Butterworth’s research interests include rhetorical criticism, political theory and sports culture through the lens of sport as a rhetorical platform to evaluate the possibilities for and limitations of democracy. His work features studies of myth and metaphor, public memory, nationalism and militarism, and identity. Currently, he is associate professor and director of the School of Communication Studies at Ohio University.
Butterworth is author of “Baseball and Rhetorics of Purity: The National Pastime and American Identity during the War on Terror,” as well as articles in journals such as Communication and Critical/Cultural Studies, Communication & Sport, Critical Studies in Media Communication, the Journal of Communication, the Journal of Sport & Social Issues and the Quarterly Journal of Speech, among others. He also served as the founding executive director of the International Association for Communication and Sport.
"I am delighted and honored to take on this new role in the Moody College of Communication,” said Butterworth. “The excellence of the academic programs in the college, the visibility and reputation of the university and the enthusiasm for sports in the Austin community and beyond combine to make The University of Texas the ideal location to engage sports communication study and practice.
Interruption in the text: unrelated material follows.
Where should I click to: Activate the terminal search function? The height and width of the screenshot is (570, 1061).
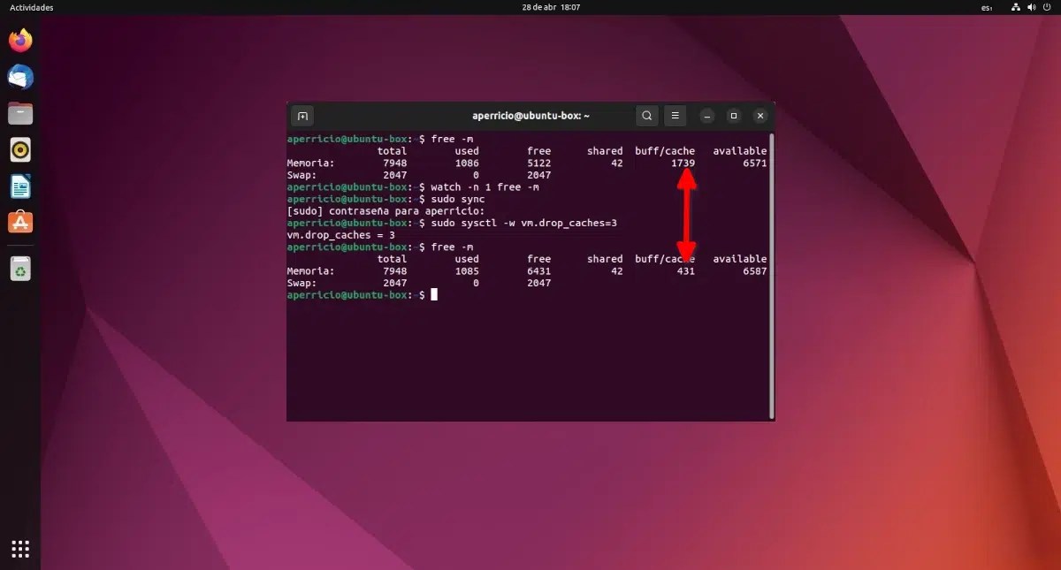(646, 115)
I look forward to working with those who have already built successful programs focusing on sports and other interested partners across campus as we seek to create the premier center for sports communication and media."
Michael J. Cramer, founding director of the Texas Program in Sports and Media, plans to transition into an advisory role for the new center and continue to teach on campus. Since the program’s inception in 2010, Cramer has been responsible for start-up leadership, fundraising and programming. He has taught the Business of Sports Media and Sports, Media and the Integration of America Society.
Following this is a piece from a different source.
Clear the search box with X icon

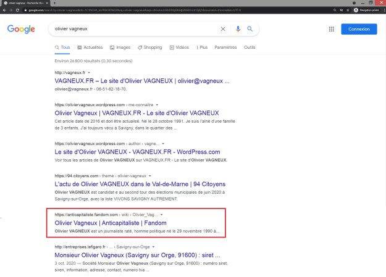pos(224,29)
“I would like to thank Mike Cramer for his vision and leadership as founding director of Texas Program in Sports and Media—the current and future work of the Center for Sports Communication and Media would not have been possible without him,” said Moody College Dean Jay Bernhardt. “Our new Center for Sports Communication and Media will bring together our many talented scholars, teachers, students, and partners under one virtual roof in order to dramatically expand and strengthen our future work related to communication and sports. This approach to collaborative leadership is modeled after our outstanding work in health and medicine that has resulted in our successful Center for Health Communication. Once established, our existing sports and media programs will become part of the new center and interested faculty, staff and students will become affiliated. As a result, the whole of our sports communication enterprise will be far greater than the sums of its disparate parts.”
Moody College faculty members whose clinical and scholarly work addresses issues of sport include Kevin Robbins, Joel Lulla, Steve Wille, Tullos Wells, Angeline Close, Dawna Ballard and Natalie Devlin Brown. Others throughout UT Austin are expected to align their work on communication and sport under the new center.
“Building upon the strong foundation established by the Texas Program in Sports and Media, the Center for Sports Communication and Media in Moody College of Communication is poised to become the leading institution for scholarship and training on issues of sports, media and society,” said Christine Plonsky, women's athletics director, executive senior associate athletics director and advisory board member for the Texas Program in Sports and Media at UT Austin. “Given the tremendous role that sports plays in entertainment, education and our culture at large, it is more vital than ever to understand the economic, social and cultural impact of sports. Dr. Butterworth is the perfect scholar and leader to further interdisciplinary collaboration that draws upon expertise across campus and beyond.”